OK, that was pretty cool. You're a real life Jack Bauer. Except you didn't have to shoot anyone. Which, considering your job, is probably a good thing.

Bob said...

And just like Jack Bauer you didn't even make a bathroom stop!

I don't know if anyone has ever asked this in a comment, but do you ever get feedback on how the recipients do with their "pre-owned" organs? It sounds like this guy didn't exactly use his just to drive to church on Sundays.

Anonymous said...

Amazing! Thank you, I'm a liver recipient. The staff at our local opo and transplant center are wonderful. What you do is incredible.

Bob, my new liver is great. I've had issues with side effects from all the meds I'm on, but thrilled to be alive. We refer to the side effects/complications as speed bumps. Temporary slow down and eventually back up to speed.

Shig said...

No, I don't shoot anyone. But with some of the neighborhoods I go into, I feel like I should wear a bullet-proof vest. And I guess I did pee a few times, but really-do want to hear about that? I've heard of recipients who've said they've developed strange cravings or a sudden desire to bungee jump after receiving an organ. As far as I know, the research hasn't panned out. Liver mom? Have you suddenly aqcuired an accent or a taste for anchovies? BTW Bob-the liver is an amazingly regenerative organ. If I put a PIECE of a liver in you, it would eventually grow to full size.

Anonymous said...

I have not developed any new likes or dislikes. I personally don't believe in cellular memory. I know my donor was a young man and I fondly think of him & his family frequently.

In regard to bungee jumping, I think when you've been close to death or for others, sick for a long time, you want to do everything that's ever interested you. It's a second chance at life and should be lived to the fullest. It's a wake-up call to what's really important.

Anonymous said...

Now this is a "24" from real life!

Great story - I was so surprised that he could be a donor with that history!

I will now treat the "liver" with more respect - too bad about his kidneys.

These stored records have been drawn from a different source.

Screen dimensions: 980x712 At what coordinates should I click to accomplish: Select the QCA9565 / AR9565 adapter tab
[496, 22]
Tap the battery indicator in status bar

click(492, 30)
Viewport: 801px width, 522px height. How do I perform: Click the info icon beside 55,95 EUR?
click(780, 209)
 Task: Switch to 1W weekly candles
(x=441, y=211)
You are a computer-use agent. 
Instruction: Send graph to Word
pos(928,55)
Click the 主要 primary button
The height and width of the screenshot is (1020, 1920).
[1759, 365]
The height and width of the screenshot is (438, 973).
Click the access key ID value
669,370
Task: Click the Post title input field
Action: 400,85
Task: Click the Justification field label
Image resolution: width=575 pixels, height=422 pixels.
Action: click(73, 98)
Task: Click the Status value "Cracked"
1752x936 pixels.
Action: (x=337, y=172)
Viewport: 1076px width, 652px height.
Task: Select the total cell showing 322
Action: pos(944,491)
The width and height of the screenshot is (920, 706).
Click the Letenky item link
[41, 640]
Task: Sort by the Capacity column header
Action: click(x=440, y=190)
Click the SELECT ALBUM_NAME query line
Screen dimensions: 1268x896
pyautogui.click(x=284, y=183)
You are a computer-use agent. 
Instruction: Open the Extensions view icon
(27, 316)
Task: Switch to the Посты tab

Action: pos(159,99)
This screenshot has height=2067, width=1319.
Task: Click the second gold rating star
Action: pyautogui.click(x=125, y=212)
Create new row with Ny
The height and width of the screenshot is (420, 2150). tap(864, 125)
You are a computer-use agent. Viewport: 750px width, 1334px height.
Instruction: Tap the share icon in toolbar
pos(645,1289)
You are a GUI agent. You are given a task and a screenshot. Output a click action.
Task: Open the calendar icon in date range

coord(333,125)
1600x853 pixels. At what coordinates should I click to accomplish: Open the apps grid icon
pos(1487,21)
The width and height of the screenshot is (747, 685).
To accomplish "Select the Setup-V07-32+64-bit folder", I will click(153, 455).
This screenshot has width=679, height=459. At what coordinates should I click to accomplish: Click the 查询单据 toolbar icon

And there is nothing like falling into be after a looooong shift....but I don't do 24 hours in a row!

Nancy said...

Hello TC,

I have just discovered your blog. I am enjoying it very much. I am waiting for a liver myself is So Cal and am writing a blot that I started when I discovered that I needed a transplant. I am in the process of being dual listed now in order to try and get my liver sooner. You can read about me on my blog if you are interested. I would like to put a link to your blog on mine. If you would rather I don't please let me know.

Thank you for the blow by blow look at what a day in organ recovery can be like.... I have not found such a story yet and will put a link on my blog to it!